United States District Court, N.D. Illinois, Eastern Division

June 28, 2017

TOPSTEPTRADER, LLC, Plaintiff,
v.
ONEUP TRADER, LLC, Defendant.

          MEMORANDUM OPINION AND ORDER

          Harry D. Leinenweber, Judge

         Before the Court is Plaintiff TopstepTrader, LLC's Motion for a Temporary Restraining Order to enjoin Defendant OneUp Trader, LLC from continuing to operate its website and business. [ECF No. 7] . Primarily because TopstepTrader has not carried its burden to show a likelihood of success on the merits of its case, the Court denies the Motion.

         I. BACKGROUND

         Plaintiff TopstepTrader, LLC ("TopstepTrader") filed this two-count lawsuit, alleging that Defendant OneUp Trader, LLC ("OneUp Trader") infringed its copyright and breached a contract obliging OneUp Trader not to compete with TopstepTrader. In its Complaint, TopstepTrader pleads that OneUp Trader accessed its website, copied its copyrighted content, and then used the materials to start a competing business. TopstepTrader further alleges that by accessing its site - and possibly signing up for an account - OneUp Trader has agreed not to "[use] the Sites or Services to gain competitive intelligence about TopstepTrader or the Sites or Services to compete with TopstepTrader or its affiliates." ECF No. 1 (Compl.) ¶ 24 & Ex.
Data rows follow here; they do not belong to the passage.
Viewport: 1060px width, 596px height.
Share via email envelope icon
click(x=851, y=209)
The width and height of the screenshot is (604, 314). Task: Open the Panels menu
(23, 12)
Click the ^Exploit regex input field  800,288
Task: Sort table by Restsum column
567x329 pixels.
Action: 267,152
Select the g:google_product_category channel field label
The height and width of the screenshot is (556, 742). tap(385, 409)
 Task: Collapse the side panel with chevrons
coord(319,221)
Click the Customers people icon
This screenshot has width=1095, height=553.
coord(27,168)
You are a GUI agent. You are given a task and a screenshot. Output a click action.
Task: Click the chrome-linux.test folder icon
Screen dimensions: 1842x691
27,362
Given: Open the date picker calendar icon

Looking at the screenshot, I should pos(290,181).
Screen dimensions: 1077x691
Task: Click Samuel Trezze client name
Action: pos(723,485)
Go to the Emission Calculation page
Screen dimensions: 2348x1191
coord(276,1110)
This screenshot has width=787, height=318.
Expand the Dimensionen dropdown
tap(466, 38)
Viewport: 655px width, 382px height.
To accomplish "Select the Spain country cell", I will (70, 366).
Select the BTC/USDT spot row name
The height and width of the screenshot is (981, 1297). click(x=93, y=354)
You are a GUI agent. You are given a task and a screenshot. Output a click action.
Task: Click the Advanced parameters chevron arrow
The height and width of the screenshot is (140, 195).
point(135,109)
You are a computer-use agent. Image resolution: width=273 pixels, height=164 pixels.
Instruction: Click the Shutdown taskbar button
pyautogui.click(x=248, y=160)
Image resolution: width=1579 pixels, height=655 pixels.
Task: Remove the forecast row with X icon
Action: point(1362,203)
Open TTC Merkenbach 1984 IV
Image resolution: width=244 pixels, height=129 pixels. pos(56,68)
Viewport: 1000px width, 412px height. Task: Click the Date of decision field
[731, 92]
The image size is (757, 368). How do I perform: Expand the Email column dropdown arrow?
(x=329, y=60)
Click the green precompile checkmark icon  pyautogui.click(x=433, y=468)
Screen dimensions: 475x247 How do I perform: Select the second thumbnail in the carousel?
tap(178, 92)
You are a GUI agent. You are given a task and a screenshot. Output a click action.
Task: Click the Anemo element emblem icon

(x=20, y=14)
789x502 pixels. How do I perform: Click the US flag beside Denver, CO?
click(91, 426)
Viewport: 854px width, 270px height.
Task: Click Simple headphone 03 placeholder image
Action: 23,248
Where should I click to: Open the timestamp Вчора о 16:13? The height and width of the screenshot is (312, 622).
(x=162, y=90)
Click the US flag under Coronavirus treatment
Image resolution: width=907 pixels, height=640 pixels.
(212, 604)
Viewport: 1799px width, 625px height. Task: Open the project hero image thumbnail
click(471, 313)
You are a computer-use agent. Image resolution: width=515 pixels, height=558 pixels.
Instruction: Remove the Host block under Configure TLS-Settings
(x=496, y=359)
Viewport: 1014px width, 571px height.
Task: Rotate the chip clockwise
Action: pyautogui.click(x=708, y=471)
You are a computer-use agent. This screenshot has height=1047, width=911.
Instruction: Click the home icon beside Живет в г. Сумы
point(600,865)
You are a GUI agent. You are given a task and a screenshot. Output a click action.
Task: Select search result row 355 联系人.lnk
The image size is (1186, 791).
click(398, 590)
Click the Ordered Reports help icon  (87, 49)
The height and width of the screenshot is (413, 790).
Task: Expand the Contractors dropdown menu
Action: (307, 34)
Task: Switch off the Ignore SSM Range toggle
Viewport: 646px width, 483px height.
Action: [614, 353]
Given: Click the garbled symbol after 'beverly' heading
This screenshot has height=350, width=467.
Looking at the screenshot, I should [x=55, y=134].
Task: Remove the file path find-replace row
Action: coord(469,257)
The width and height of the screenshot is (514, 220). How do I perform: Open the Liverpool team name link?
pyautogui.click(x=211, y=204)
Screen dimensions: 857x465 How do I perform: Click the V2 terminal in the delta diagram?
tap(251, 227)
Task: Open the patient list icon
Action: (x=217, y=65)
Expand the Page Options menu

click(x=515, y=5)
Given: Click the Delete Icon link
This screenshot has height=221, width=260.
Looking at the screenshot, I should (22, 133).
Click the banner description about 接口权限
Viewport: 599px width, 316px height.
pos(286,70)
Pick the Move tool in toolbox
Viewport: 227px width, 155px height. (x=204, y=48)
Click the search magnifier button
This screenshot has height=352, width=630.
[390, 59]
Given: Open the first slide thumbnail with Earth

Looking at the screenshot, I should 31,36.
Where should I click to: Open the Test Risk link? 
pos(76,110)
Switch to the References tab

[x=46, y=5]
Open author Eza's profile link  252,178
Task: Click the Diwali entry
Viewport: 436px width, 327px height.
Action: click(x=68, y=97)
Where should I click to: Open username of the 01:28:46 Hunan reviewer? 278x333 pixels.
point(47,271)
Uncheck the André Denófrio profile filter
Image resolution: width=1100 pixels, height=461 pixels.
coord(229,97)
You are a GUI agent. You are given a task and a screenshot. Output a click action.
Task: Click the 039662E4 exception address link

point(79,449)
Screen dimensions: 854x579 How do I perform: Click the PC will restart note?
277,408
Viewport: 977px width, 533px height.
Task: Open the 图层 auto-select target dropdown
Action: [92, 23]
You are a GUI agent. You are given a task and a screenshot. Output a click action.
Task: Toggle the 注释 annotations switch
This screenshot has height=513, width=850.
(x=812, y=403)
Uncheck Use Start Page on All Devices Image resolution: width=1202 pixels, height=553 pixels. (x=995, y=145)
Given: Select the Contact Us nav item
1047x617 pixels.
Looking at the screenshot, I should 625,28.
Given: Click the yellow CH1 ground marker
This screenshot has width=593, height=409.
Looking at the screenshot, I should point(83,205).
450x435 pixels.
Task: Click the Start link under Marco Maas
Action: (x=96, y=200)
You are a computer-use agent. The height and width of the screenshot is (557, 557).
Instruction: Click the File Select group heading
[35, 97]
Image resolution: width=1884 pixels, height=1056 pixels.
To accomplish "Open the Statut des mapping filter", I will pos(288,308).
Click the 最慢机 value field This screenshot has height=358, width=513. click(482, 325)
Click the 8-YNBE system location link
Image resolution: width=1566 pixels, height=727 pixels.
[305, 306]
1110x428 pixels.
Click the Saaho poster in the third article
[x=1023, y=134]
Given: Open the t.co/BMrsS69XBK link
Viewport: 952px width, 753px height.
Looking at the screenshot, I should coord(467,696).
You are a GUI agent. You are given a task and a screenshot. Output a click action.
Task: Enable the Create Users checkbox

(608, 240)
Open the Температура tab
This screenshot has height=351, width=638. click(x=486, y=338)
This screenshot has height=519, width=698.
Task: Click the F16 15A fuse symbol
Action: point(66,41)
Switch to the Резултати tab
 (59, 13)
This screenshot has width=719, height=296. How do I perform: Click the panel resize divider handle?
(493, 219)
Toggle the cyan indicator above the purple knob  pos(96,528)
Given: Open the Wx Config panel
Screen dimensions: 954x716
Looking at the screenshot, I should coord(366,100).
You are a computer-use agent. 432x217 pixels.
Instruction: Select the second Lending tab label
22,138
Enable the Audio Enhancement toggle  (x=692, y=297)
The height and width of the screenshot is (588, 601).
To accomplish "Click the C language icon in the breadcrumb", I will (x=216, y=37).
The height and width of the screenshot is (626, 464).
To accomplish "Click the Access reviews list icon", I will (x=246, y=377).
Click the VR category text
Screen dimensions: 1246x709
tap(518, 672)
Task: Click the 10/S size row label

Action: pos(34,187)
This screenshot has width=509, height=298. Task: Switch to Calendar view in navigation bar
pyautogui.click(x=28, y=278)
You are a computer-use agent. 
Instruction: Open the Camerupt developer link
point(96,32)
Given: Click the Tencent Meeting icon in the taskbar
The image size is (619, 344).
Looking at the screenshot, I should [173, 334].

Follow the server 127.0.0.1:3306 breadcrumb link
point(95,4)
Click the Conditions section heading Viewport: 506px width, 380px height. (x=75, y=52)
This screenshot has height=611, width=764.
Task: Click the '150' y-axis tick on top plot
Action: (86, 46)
B ¶ 22. More still, OneUp Trader has agreed that "breach of the provisions of this Agreement would cause irreparable harm and significant injury to TopstepTrader which would be both difficult to ascertain and which would not be compensable by damages alone." Compl. ¶ 25 and Ex. B ¶ 23.

         TopstepTrader moved for a temporary restraining order ("TRO") ten (10) days after filing the lawsuit. At the company's request, the Court held a hearing on the Motion less than a week thereafter. The short timeframe means that no discovery has taken place. As such, the only evidence presented at the hearing was information readily available to TopstepTrader, which included the testimony of its CEO; a business record purporting to show a contract between the parties; and the public-facing portion of OneUp Trader's website, or those pages from the site that do not require a user to create an account or pay a fee to access. The dearth of evidence makes the already heavy burden that TopstepTrader faces even more difficult to meet. Indeed, TopstepTrader did not meet it.

         II. ANALYSIS

         As TopstepTrader correctly noted, the standard for an issuance of a TRO is the same as that for a preliminary injunction. See, Kaczmarski v. Wheaton Cmty. Unit Sch. Dist. #200, No. 04-C-2976, 2004 U.S. Dist. LEXIS 7823, at *10 (N.D. 111. May 3, 2004). This means that TopstepTrader must show the following: "(1) its case has some likelihood of success on the merits; (2) that no adequate remedy at law exists; and (3) it will suffer irreparable harm if the injunction is not granted." Ty, Inc. v. Jones Grp. Inc., 237 F.3d 891, 895 (7th Cir. 2001). Even where the Court is satisfied that these threshold conditions have been met, it will issue a TRO only if, in weighing the irreparable harm TopstepTrader will suffer if the TRO is denied against the irreparable harm to OneUp Trader if the relief is granted, the Court is convinced that the balance of equities calls for such relief. See, id.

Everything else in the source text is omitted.